Like many other jobs, forestry and wildlife managers must believe in cooperation and coordination and believe in an agile approach to problem solving and deal with change.
Similar jobs with educational opportunities in Montgomery include:
- Agricultural Technician. Set up and maintain laboratory equipment and collect samples from crops or animals. Prepare specimens and record data to assist scientist in biology or related science experiments.
- Environmental Technician. Perform laboratory and field tests to monitor the environment and investigate sources of pollution, including those that affect health. Under direction of an environmental scientist or specialist, may collect samples of gases, soil, and other materials for testing and take corrective actions as assigned.
- Food Science Technician. Perform standardized qualitative and quantitative tests to determine physical or chemical properties of food or beverage products.
EDUCATIONAL OPPORTUNITIES: Forestry and Wildlife Manager Training
Tuskegee University - Tuskegee, AL
Tuskegee University, Kresge Center, 3rd Floor, Tuskegee, AL 36088-1920. Tuskegee University is a small university located in Tuskegee, Alabama. It is a private not-for-profit school with primarily 4-year or above programs. It has 2,973 students and an admission rate of 59%. Tuskegee University has a bachelor's degree program in Forest Management/Forest Resources Management which graduated two students in 2008.
LOCATION INFORMATION: Montgomery, Alabama
Montgomery is situated in Montgomery County, Alabama. It has a population of over 202,696, which has grown by 0.6% over the last ten years. The cost of living index in Montgomery, 83, is well below the national average. New single-family homes in Montgomery are valued at $129,500 on average, which is well below the state average. In 2008, two hundred seventy-eight new homes were built in Montgomery, down from six hundred nineteen the previous year.

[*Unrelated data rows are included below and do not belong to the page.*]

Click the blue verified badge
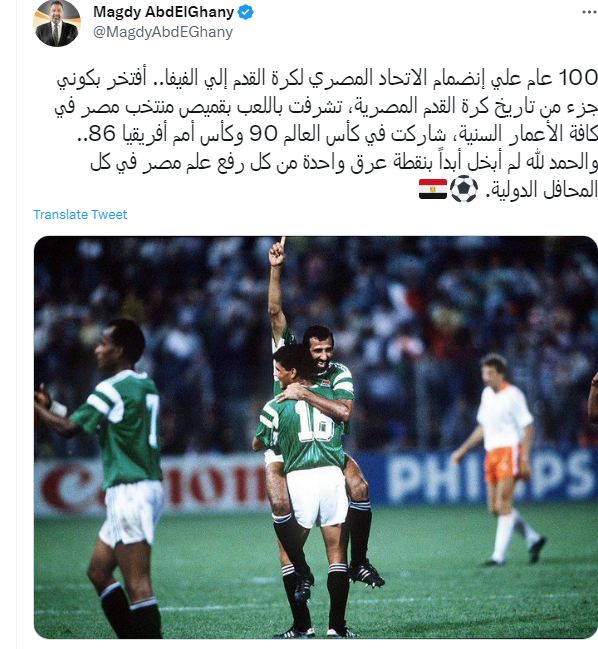Screen dimensions: 598x649 coord(246,12)
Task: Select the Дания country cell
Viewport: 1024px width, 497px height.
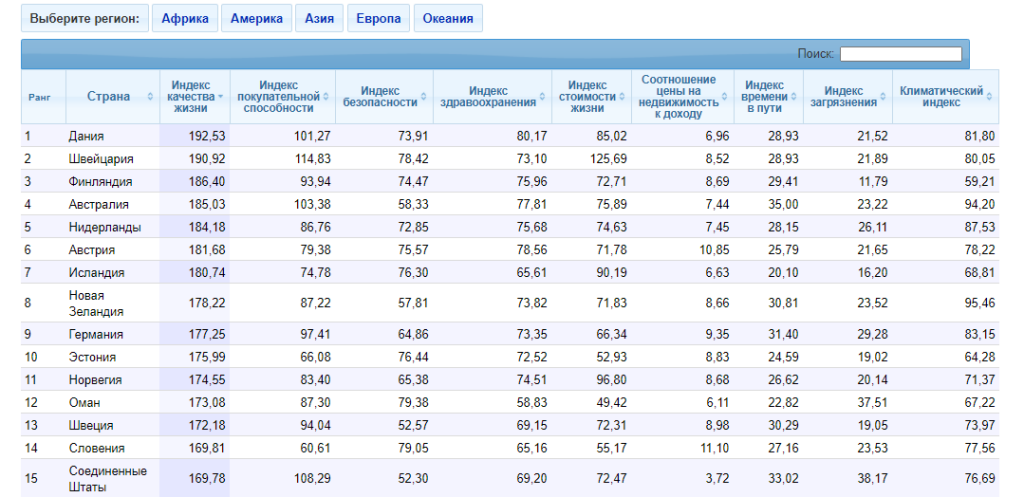Action: coord(86,136)
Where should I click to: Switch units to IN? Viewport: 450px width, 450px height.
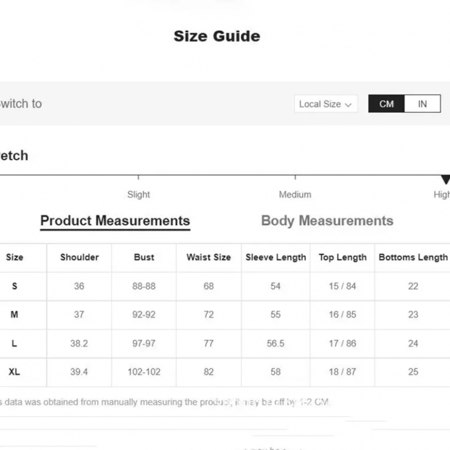coord(422,104)

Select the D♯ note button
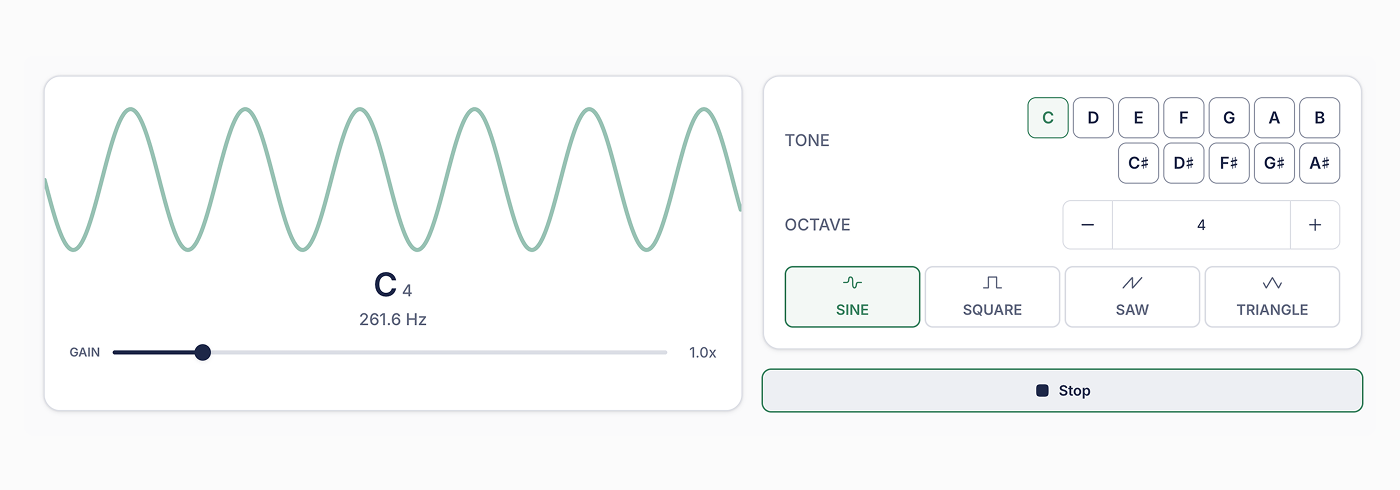click(x=1184, y=163)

The three most popular industries for women in Montgomery are health care, educational services, and public administration. For men, it is public administration, construction, and educational services. The average travel time to work is about 20 minutes. More than 29.4% of Montgomery residents have a bachelor's degree, which is higher than the state average. The percentage of residents with a graduate degree, 11.3%, is higher than the state average.
The unemployment rate in Montgomery is 10.1%, which is less than Alabama's average of 10.7%.

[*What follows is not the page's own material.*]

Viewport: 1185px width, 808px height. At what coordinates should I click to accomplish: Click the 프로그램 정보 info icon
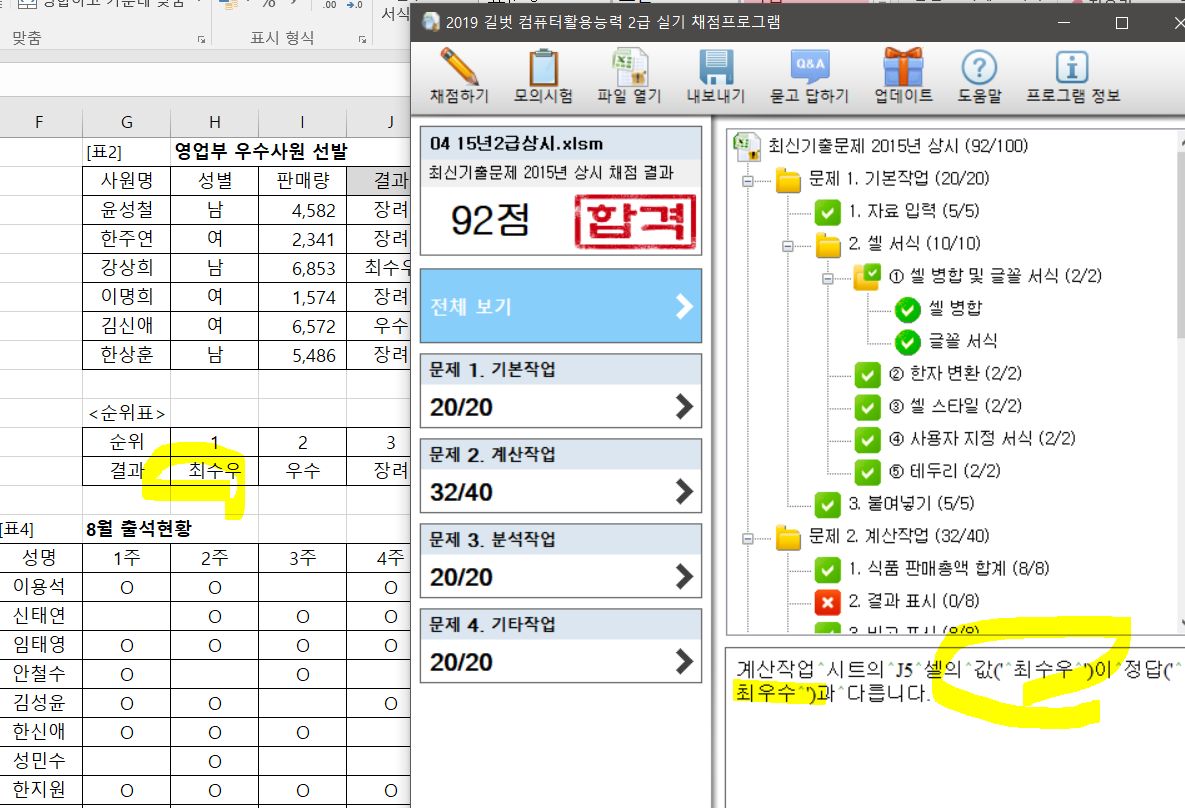pyautogui.click(x=1072, y=68)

The percentage of Montgomery residents that are affiliated with a religious congregation, 50.6%, is more than the national average but less than the state average. Big Roxanna Church, William African Methodist Episcopal Zion Chapel and Whitfield Memorial United Methodist Church are some of the churches located in Montgomery. The largest religious groups are the Southern Baptist Convention, the United Methodist Church and the Churches of Christ.

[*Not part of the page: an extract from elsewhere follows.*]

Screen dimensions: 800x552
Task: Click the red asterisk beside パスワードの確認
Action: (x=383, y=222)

Montgomery is home to the Montgomery Public Library and the Booker T Washington Community Center as well as Old Selma Road Park and Montgomery East Exchange Park. Shopping centers in the area include Montgomery East Plaza Shopping Center, Montgomery Mall Shopping Center and Norman Bridge South Shopping Center. Visitors to Montgomery can choose from Relax Inn, Islander and Towne Place Suites by Marriott for temporary stays in the area.